L’IMPUNITÉ, CE FLÉAU À ÉRADIQUER POUR UNE RÉPUBLIQUE EXEMPLAIRE

La gestion des deniers publics constitue un véritable baromètre de la bonne gouvernance. Au Gabon, les budgets votés chaque année affichent des montants colossaux, censés impulser un développement durable dans des secteurs clés comme la santé, l’éducation, les infrastructures ou encore l’économie. Pourtant, les effets sur le terrain restent invisibles. Où va l’argent public ? Qui en répond ? Pourquoi l’impunité persiste-t-elle ?

L’affaire des fonds alloués à la lutte contre la Covid-19 a révélé l’ampleur du mal. Détournements, surfacturations, favoritisme, corruption : la pandémie n’a été qu’un révélateur d’un système profondément enraciné dans la prédation des ressources publiques. Ce scandale ne doit pas être traité comme une exception, mais comme un symptôme d’un dysfonctionnement structurel.

Les pratiques de mauvaise gestion ne concernent pas uniquement les fonds liés à la crise sanitaire. Elles gangrènent l’ensemble des finances publiques. Chaque année, des milliards sont débloqués pour des projets qui ne voient jamais le jour. Les infrastructures restent inachevées, les équipements promis ne sont jamais livrés, les services publics s’effondrent, tandis qu’une élite s’enrichit sans scrupule.

Le changement de République, enclenché récemment, ne peut se limiter à un changement de façade. Le nouveau gouvernement doit rompre sans ambiguïté avec l’ancien système. Il n’a pas droit à l’erreur, encore moins à la complaisance. Il lui incombe de poser des actes forts dès les premiers mois, s’il veut regagner la confiance du peuple.

La fin de l’impunité doit être un pilier fondamental de cette nouvelle ère. Il est temps que ceux qui ont détourné les ressources publiques rendent des comptes devant la justice, sans distinction de rang ni de parti politique. Il faut ouvrir les « caisses noires », auditer les budgets passés, traquer les abus, et rétablir une gestion rigoureuse, transparente et équitable des fonds publics.

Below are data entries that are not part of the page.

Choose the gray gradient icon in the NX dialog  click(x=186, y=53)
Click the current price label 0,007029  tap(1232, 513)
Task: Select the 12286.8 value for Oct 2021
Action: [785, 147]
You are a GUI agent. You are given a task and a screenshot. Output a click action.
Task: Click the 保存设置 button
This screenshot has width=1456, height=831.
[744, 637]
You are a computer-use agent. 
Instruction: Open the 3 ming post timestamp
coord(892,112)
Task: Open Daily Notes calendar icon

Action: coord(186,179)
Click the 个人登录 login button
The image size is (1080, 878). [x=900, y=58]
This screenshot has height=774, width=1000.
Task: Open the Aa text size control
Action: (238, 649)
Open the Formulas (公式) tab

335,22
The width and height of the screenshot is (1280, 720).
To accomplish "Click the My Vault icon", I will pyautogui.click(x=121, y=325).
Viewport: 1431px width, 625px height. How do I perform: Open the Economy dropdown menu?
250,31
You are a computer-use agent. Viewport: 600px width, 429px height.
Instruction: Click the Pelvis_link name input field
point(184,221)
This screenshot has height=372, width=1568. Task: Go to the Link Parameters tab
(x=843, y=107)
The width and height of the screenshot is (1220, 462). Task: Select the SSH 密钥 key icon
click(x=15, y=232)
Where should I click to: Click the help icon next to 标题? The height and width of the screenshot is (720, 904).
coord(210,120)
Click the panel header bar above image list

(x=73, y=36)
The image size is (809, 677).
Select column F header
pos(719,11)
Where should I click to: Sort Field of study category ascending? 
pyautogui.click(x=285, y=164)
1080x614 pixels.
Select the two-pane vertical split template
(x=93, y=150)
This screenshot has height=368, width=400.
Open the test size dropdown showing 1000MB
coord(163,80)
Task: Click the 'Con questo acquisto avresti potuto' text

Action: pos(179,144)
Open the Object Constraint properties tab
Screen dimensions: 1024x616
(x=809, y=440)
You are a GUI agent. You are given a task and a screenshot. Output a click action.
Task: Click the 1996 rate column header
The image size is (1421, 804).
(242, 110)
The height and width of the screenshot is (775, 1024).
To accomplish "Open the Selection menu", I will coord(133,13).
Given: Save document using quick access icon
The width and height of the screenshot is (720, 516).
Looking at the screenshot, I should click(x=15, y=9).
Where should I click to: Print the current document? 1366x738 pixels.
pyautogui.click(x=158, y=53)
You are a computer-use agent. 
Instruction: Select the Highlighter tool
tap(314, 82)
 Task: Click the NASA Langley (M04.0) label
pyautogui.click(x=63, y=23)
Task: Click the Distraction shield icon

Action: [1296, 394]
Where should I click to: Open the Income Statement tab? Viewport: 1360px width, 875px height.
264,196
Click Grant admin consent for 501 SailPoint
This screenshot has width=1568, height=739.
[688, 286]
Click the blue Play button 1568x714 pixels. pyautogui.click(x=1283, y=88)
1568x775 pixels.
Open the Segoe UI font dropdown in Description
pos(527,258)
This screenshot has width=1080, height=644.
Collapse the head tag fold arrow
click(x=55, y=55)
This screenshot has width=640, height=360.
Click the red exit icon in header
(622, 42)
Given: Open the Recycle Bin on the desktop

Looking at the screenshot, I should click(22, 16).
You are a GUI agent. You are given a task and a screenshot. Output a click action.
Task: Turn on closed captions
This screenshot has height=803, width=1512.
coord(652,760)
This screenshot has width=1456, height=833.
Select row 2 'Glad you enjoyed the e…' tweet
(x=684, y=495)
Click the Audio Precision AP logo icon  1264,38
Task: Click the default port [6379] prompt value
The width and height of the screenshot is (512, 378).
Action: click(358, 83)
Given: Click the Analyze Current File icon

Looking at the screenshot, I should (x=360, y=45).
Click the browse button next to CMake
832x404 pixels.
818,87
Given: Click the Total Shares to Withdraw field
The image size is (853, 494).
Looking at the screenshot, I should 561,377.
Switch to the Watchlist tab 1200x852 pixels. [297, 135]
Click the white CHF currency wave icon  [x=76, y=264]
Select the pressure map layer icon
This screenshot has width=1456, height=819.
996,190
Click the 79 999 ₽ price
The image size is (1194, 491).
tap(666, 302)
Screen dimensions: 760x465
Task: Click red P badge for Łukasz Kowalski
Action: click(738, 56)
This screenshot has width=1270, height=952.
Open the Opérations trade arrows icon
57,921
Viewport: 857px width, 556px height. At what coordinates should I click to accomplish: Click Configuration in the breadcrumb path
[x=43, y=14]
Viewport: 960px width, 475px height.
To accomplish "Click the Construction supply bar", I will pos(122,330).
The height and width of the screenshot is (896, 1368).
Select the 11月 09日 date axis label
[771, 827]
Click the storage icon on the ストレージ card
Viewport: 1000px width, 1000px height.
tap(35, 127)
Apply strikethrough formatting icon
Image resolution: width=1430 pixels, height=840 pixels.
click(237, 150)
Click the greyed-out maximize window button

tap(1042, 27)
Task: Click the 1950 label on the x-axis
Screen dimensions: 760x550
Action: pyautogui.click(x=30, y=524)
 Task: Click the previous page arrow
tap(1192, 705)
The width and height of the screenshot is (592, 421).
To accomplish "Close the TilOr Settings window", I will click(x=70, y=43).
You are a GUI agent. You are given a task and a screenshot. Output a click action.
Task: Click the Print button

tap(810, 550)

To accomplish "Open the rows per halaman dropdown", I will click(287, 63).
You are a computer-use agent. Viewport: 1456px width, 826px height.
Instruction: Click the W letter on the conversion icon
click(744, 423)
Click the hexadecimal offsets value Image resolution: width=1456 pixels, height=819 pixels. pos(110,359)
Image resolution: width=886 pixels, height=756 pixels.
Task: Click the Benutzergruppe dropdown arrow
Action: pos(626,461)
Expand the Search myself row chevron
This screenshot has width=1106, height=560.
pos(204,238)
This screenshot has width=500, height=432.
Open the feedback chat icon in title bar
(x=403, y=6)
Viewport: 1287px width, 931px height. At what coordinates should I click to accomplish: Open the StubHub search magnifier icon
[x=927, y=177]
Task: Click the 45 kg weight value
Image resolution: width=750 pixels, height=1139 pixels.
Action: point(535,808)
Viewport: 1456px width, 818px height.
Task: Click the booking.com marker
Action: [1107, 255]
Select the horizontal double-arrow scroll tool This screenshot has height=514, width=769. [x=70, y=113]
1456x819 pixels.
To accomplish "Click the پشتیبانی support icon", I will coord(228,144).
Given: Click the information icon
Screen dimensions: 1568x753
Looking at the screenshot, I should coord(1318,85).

La moralisation de la vie publique ne peut plus être un simple slogan. Elle doit devenir une exigence nationale, traduite en actes concrets et mesurables. L’argent public ne doit plus être une rente pour une minorité, mais un levier de transformation sociale au service de tous les Gabonais.

C’est à ce prix que le Gabon pourra reconstruire la confiance entre l’État et ses citoyens, et bâtir une République moderne, juste et respectée.